Swap "collapsed" for "folded" in the entries below, and reproduce them with nothing else changed.

#### [GIVEN RECORDS]
↓↓↓

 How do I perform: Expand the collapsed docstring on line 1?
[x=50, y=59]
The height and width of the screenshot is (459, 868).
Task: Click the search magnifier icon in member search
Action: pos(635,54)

↑↑↑

#### [SOLUTION TO THE EXERCISE]
 How do I perform: Expand the folded docstring on line 1?
[x=50, y=59]
The height and width of the screenshot is (459, 868).
Task: Click the search magnifier icon in member search
Action: pos(635,54)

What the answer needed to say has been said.